Before the drop burst, and while it was forming, Thomson discoursed on surface tension, emphasising the essential difference between the tension in the rubber-film and the surface-film of a dewdrop, and pointing out how the geometrical figures had changed in shape. Then he would poke it with the pointer he held in his hand, and, turning to the class, as the mass quivered, remark, "The trembling of the dewdrop, gentlemen!"

Vibrations of elastic solids were illustrated in various ways, frequently by means of a symmetrical shape of calves'-foot jelly, at the top of which a coloured marble had been imbedded as a molecule, the motions of which could be followed. And then he would discourse on the Poisson-Navier theory of isotropic solids, and the impossibility of the fixed relation which that theory imposed between the modulus of rigidity and the modulus of compression; and refer with approval to the series of examples of "perfectly uniform, homogeneous, isotropic solids," which Stokes had shown could be obtained by making jellies of different degrees of stiffness. Another example, frequently adduced as indicating the falsity of the theory, was the entirely different behaviour of blocks of India-rubber and cork, under compression applied by a Bramah press. The cork diminished in thickness without spreading out laterally; the rubber, being very little compressible, bulged out all round as its thickness was diminished.

The lectures on acoustics, which came late in the course, were also exceedingly popular. Two French horns, with all their crooks and accessories, were displayed, and sometimes, to the great delight of the class, Thomson would essay to show how the pitch of a note could be modified by means of the keys, or by the hand inserted in the bell. The determination by the siren of the pitch of the notes of tuning-forks excited by a 'cello bow, and the tuning of a major third by sounding at the same time the perfect fifth of the lower note, were often exhibited, and commented on with acute remarks, of which it is a pity no statement was ever published.[25]

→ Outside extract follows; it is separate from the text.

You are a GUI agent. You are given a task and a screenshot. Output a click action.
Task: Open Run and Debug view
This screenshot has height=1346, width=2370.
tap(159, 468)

The closing lecture of the ordinary course was usually on light, and the subject which was generally the last to be taken up—for as the days lengthened in spring, it was possible sometimes to obtain sunlight for the experiments—was often relegated to the last day or two of the session. So after an hour's lecture Thomson would say, "As this is the last day of the session, I will go on for a little longer, after those who have to leave have gone to their classes." Then he would resume after ten o'clock, and go on to eleven, when another opportunity would be given for students to leave, and the lecture would be again resumed. Messengers would be sent from his house, where he was wanted for business of different sorts, to find out what had become of him, and the answer brought would be, hour after hour, "He is still lecturing." At last he would conclude about one o'clock, and gently thank the small and devoted band who had remained to the end, for their kind and prolonged attention.

In the course of his lectures Thomson continually called on his assistants for data of all kinds. In the busiest time of his life—the fifteen years from 1870 to 1885—he trusted to his assistants for the preparation of his class illustrations, and it was sometimes a little difficult to anticipate his wishes, for without careful rehearsal it is almost impossible to make sure that in an experimental lecture everything will go without a hitch. The digressions, generally most interesting and instructive, in which he frequently indulged, almost always rendered it necessary to bring some experiment before the class which had not been anticipated, and all kinds of things were kept in readiness, lest they should be wanted suddenly.